> _Work required_
Pick out each line in the listing below that contains the word "What", and copy those lines.

> _Materials provided_
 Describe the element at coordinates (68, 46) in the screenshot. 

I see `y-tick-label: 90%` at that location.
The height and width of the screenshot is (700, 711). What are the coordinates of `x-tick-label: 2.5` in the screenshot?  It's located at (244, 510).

...

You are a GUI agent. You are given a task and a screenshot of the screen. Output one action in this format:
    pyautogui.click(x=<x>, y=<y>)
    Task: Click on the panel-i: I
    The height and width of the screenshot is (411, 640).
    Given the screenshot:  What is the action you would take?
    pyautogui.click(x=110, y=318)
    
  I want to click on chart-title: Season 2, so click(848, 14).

> _Solution for this problem_
The height and width of the screenshot is (700, 711). What are the coordinates of `x-tick-label: 2.5` in the screenshot?  It's located at (244, 510).
    Given the screenshot:  What is the action you would take?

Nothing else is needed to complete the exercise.